For Folkland Fables, I quickly made a first draft of each creature’s story (about 300 words per creature) and then concentrated on the pictures until they were complete. Only then did I work solidly on the writing part until it was as perfect as I could make it.

Q: What challenges have you faced in publishing?

I couldn’t get an agent or publisher so I had to go the indie publishing route and learn it all on the job. My mentor told me on our first session that I would probably want to self-publish rather than go the traditional route. This is because I’m an artist and am therefore a control freak. I’m used to being in total control of my own work, and traditional publishers would probably want a say in the finished work too. My biggest challenge has been marketing. In my ideal world I’d concentrate on creating and someone else would sell my work. I hate having to promote myself all the time and find the right blurb to entice people to want to buy.

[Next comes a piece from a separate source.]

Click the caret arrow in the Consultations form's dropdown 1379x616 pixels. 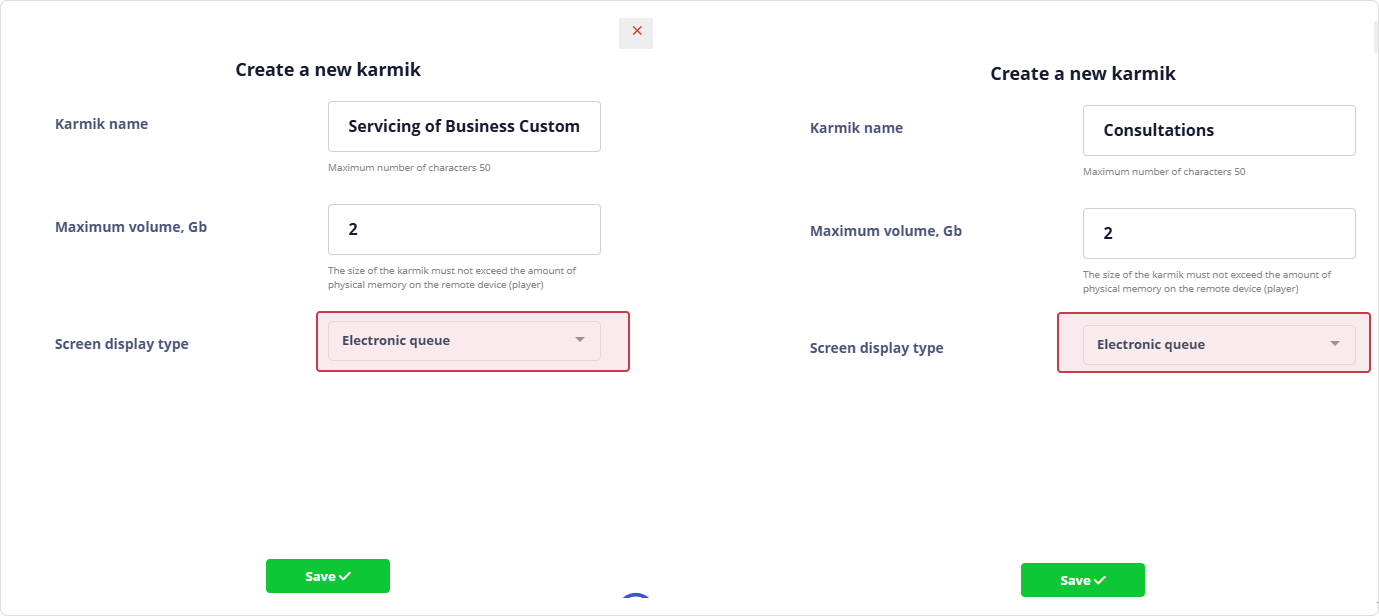point(1334,345)
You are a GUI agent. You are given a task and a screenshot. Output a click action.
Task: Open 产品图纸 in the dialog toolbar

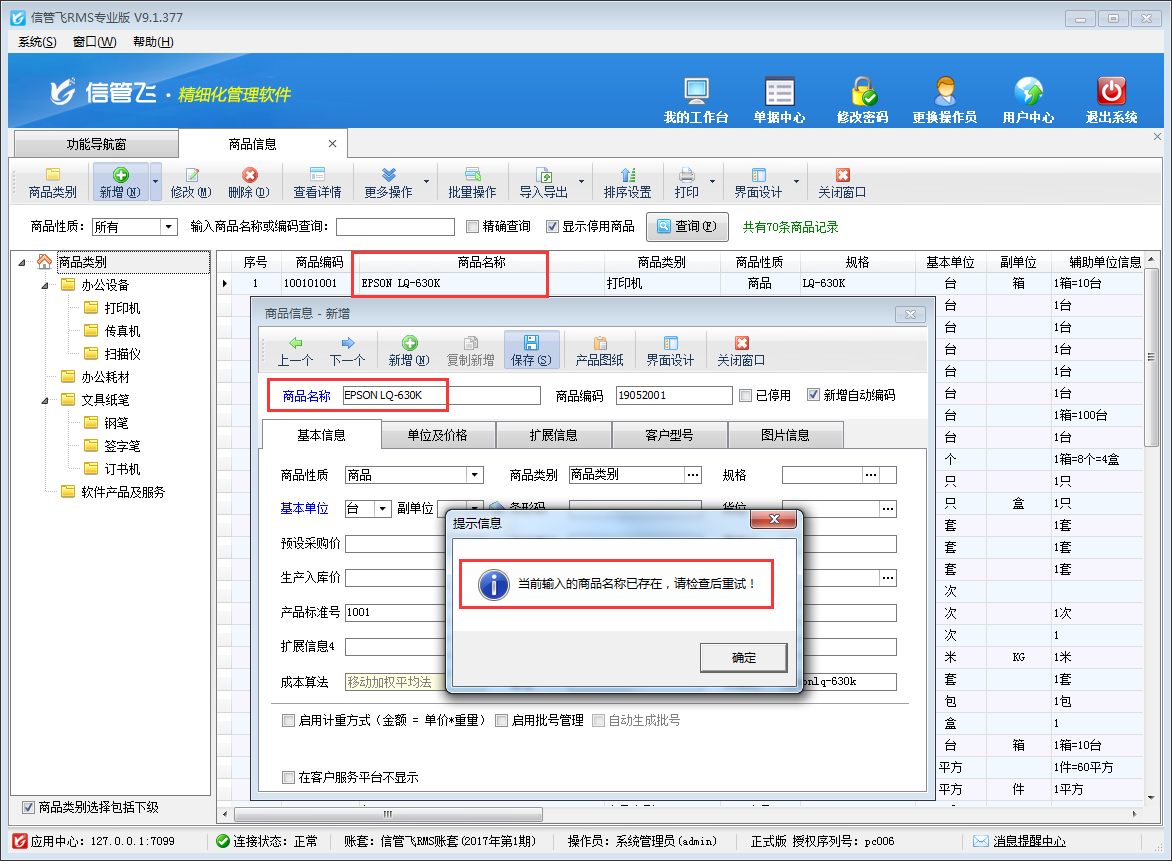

Q: What’s the best way to market indie books?

As I say, I’m not great at this, but I do a range of things. I’m not sure it’s a one-size-fits-all thing. I advertise on Amazon, do craft fairs, and post regularly on social media, and I am building up a mailing list (according to Mark Dawson of Self Publishing Formula, this is the most important thing). There’s lots of free information on the internet about marketing your book, and I’d say spend a few weeks learning from those who know.

Q: What is your biggest accomplishment (in writing or otherwise)?

My biggest accomplishment by far as been completing the many, many edits I needed to do in order to make my book ready for publication. Watching my tangled ideas gradually transform into beautiful sentences was incredibly exciting and a life changing experience. I can’t wait to do it all over again.

Q: What was the best money you ever spent as a writer?

Paying for mentoring sessions has given me invaluable advice from someone who’s been there before at every stage of my publishing journey. I was very lucky to slightly know a local author who also did mentoring, and she’s become a good friend over the years.

Q: What book(s) have you written?

Folkland Fables: an illustrated guide to the fairy creatures who live in the woods near my home in Fife, Scotland.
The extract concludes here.